The Company finances its operations and capital expenditures with cash generated from operations, lines of credit, long-term debt and equity financings. At March 31, 2010, the Company had cash and cash equivalents of $758,823, as compared to cash and cash equivalents of $111,368 at December 31, 2009. In addition, at March 31, 2010 the Company had restricted cash related to a security on long-term debt of $50,000 (December 31, 2009 - $50,000) included in long-term assets.

At March 31, 2009 the Company had working capital of $1,122,217 as compared to a negative working capital of $28,502 at December 31, 2009. The increase in working capital during the first quarter of 2010 was predominantly due to the net impact of an increase in cash from completion of a non-brokered private placement during the first quarter of 2010; an increase in accounts receivable, reflecting relatively high sales revenues recorded at the end of the quarter in March; an increase in inventory, as levels of tissue raw material were increased in anticipation of upcoming sales; and a decrease in accounts payable as the Company continues to pay down its prior debts.

Cash used in operations was $826,476 for the three months ended March 31, 2010, as compared to $1,514,482 for the same period in 2009. The decrease in cash usage for the three months ended March 31, 2010 as compared to same period of 2009 is primarily the result of the Company's increased sales and decreased operating expenses in the first quarter of 2010.

Net cash used in investing activities was $30,855 on capital assets for the three months ended March 31, 2010 compared to net cash used of $7,971 in 2009. The Company made minimum purchases of equipment in the first quarters of 2010 and 2009.

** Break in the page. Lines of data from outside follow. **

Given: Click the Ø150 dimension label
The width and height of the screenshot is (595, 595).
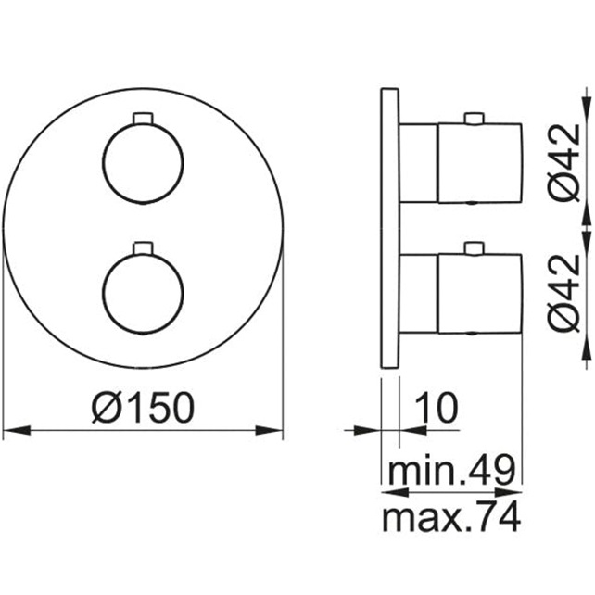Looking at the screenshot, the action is click(143, 408).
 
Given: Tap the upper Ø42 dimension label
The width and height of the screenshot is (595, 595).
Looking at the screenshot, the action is click(564, 162).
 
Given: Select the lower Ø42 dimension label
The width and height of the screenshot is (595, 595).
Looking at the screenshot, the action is click(564, 293).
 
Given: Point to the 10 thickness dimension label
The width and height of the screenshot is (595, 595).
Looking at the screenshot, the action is click(437, 408).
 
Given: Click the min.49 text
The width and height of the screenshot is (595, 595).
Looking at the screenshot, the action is click(451, 469).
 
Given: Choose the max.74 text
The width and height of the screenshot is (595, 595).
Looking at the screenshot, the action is click(451, 516).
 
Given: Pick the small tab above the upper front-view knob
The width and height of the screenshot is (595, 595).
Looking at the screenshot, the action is click(143, 118).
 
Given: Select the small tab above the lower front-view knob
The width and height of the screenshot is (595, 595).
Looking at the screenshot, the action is click(143, 247).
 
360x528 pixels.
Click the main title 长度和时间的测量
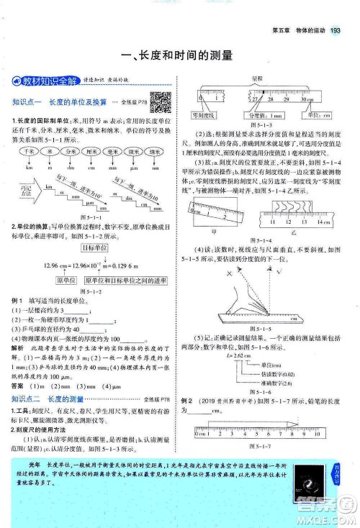coord(179,54)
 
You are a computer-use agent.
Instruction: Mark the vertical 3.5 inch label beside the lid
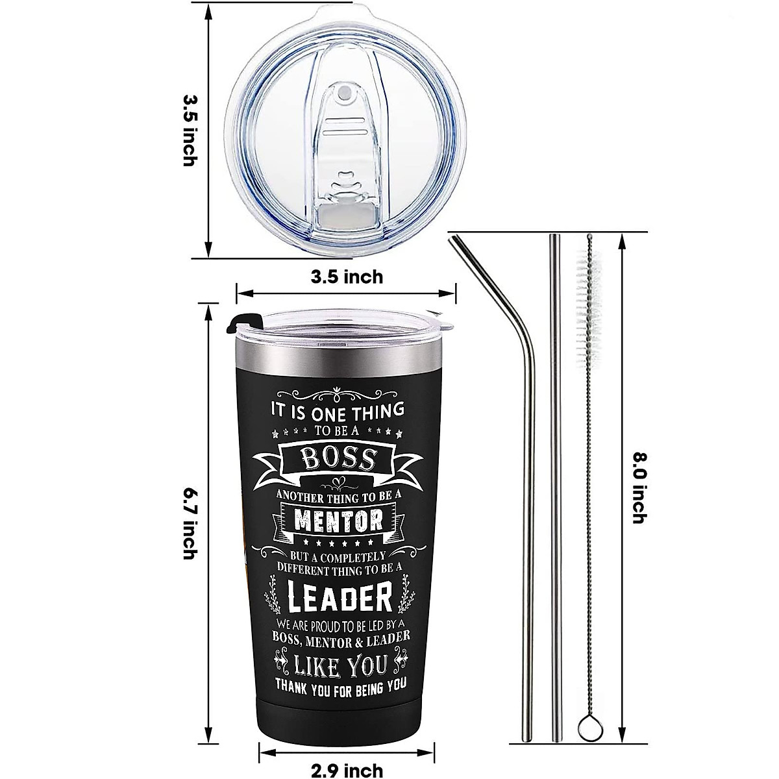pos(189,130)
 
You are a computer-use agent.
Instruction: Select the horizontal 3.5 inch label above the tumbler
pos(347,277)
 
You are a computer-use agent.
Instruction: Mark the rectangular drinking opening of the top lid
pos(344,212)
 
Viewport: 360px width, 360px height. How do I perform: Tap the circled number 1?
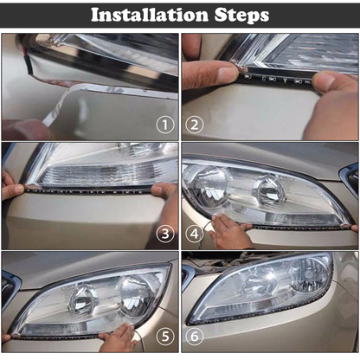pyautogui.click(x=165, y=125)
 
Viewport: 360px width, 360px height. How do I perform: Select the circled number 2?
pyautogui.click(x=195, y=125)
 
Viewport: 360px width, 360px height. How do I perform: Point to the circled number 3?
pyautogui.click(x=165, y=233)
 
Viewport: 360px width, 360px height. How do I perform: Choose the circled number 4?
pyautogui.click(x=195, y=233)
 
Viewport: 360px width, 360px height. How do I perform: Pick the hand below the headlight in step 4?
pyautogui.click(x=229, y=233)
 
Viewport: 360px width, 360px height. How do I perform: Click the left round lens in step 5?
pyautogui.click(x=83, y=299)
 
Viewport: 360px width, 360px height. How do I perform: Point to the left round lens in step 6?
pyautogui.click(x=257, y=282)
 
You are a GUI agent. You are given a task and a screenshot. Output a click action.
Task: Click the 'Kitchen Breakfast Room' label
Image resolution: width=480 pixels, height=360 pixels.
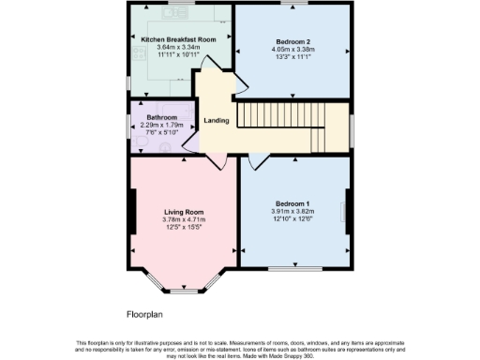[178, 39]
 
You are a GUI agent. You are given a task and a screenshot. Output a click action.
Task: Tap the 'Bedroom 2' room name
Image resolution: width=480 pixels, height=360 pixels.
[292, 40]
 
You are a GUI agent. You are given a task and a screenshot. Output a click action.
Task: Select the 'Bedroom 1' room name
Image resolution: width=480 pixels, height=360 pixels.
[292, 203]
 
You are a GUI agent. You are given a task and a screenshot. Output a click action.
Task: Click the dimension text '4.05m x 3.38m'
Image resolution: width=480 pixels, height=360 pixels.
[292, 49]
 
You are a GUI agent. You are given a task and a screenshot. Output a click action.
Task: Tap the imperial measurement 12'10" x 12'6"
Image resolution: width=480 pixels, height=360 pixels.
[292, 219]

Net cash provided by financing activities was $1,504,786 for the three months ended March 31, 2010, compared to cash used of $3,476 in the same period of 2009. On February 19, 2010, the Company completed a non-brokered private placement of 5,691,658 units at the price of $0.27 per unit for aggregate gross proceeds of $1,536,748. Each unit consists of one common share of Neovasc stock and one-half of one common share purchase warrant of Neovasc stock. Each whole warrant will entitle the holder thereof to purchase one common share of Neovasc stock at the exercise price of $0.40 per share for a period of one year after the closing date of the offering. Share issue costs were $22,015.